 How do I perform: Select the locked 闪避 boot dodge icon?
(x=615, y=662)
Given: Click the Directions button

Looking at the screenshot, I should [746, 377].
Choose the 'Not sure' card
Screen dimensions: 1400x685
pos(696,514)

=-=-=-=-=

▸ **The request**
Copy these rows back out word for word.

▸ **Answer to this exercise**
 How do I perform: Select the locked 闪避 boot dodge icon?
(x=615, y=662)
Given: Click the Directions button

Looking at the screenshot, I should [746, 377].
Choose the 'Not sure' card
Screen dimensions: 1400x685
pos(696,514)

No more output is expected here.